* Work task
Your copy should hold only the lines from the one containing "The height and" through the final line of the entries, exactly as written, with no pictures.

* Input data
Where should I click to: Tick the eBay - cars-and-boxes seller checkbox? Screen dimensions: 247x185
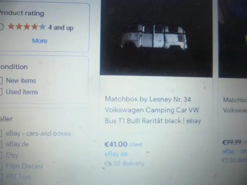click(1, 134)
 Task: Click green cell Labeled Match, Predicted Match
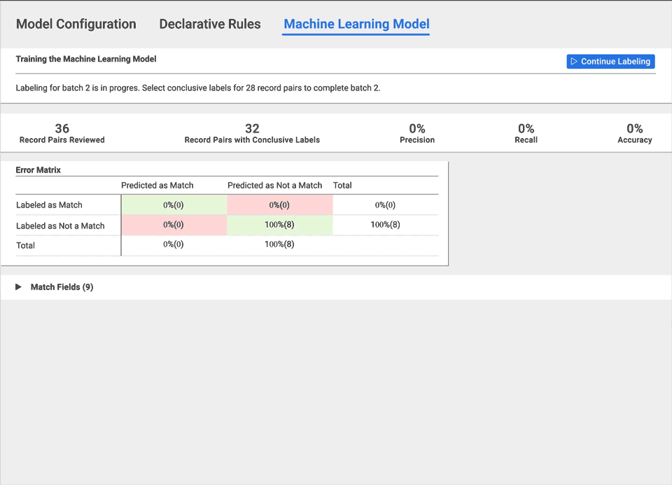click(x=174, y=205)
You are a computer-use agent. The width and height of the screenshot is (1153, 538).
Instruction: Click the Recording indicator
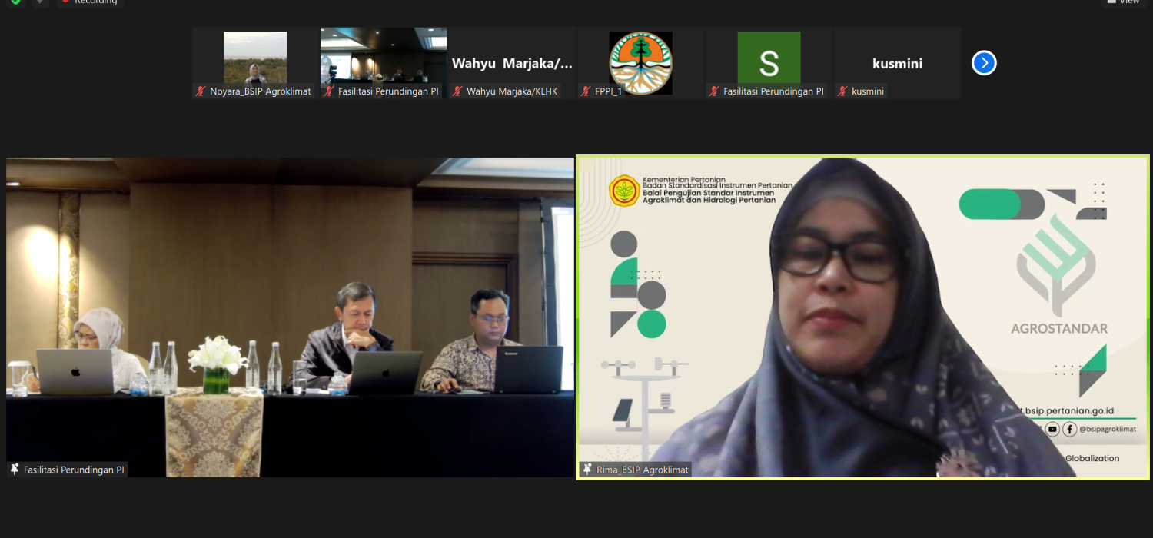(x=89, y=2)
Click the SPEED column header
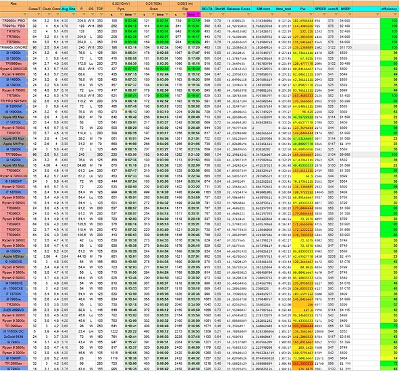399x371 pixels. click(x=321, y=9)
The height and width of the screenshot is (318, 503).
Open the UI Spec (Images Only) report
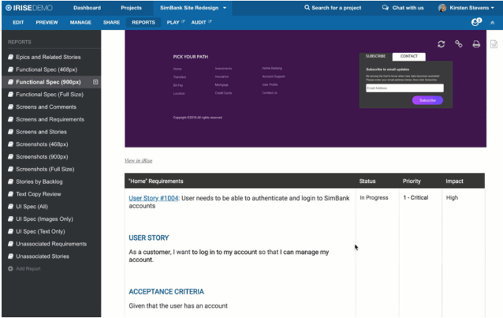44,219
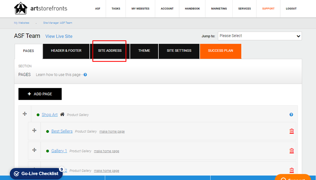
Task: Click make home page link for Best Sellers
Action: click(x=112, y=131)
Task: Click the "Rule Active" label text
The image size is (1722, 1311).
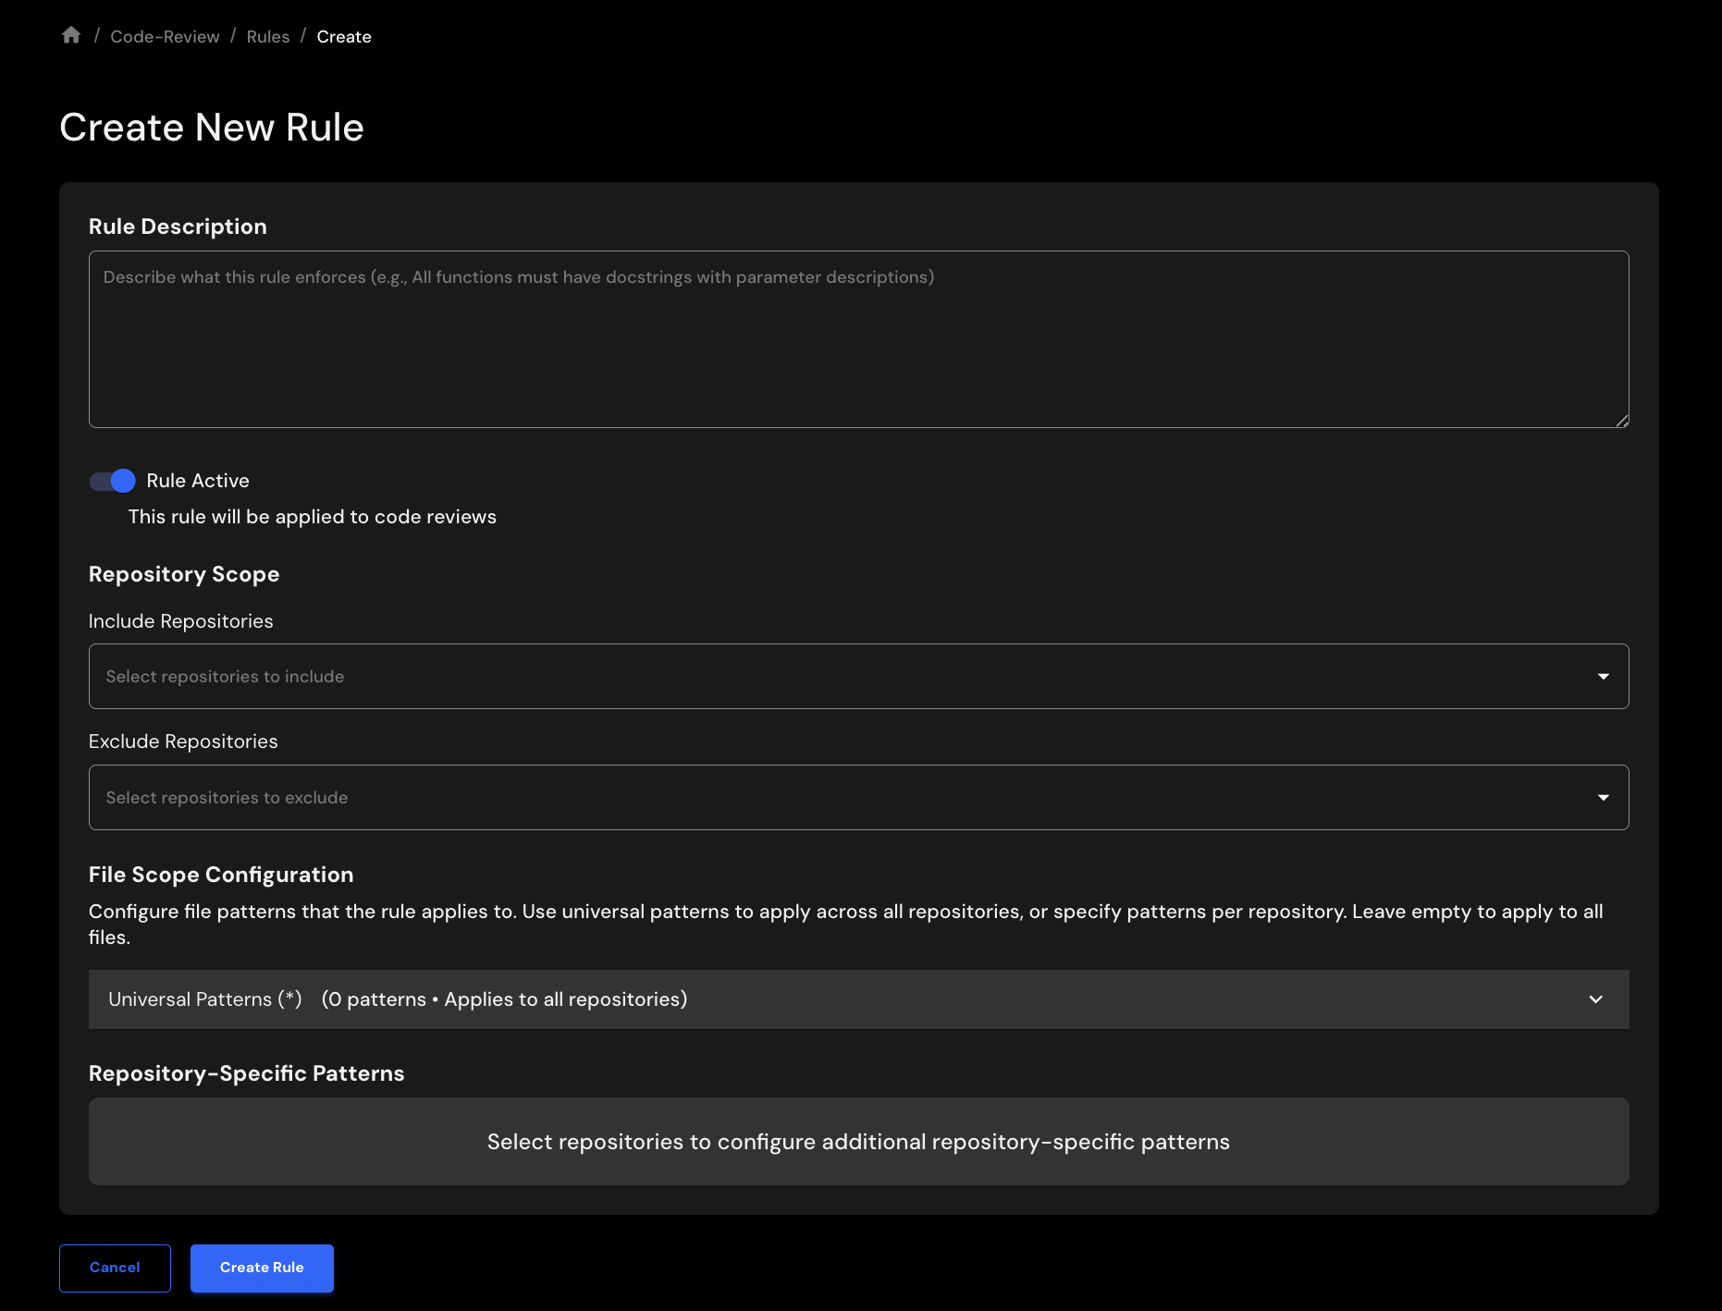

* Result of this task
The height and width of the screenshot is (318, 503).
Open the UI Spec (Images Only) report
44,219
Task: Click make home page link for Best Sellers
Action: click(x=112, y=131)
Task: Click the "Rule Active" label text
The image size is (1722, 1311).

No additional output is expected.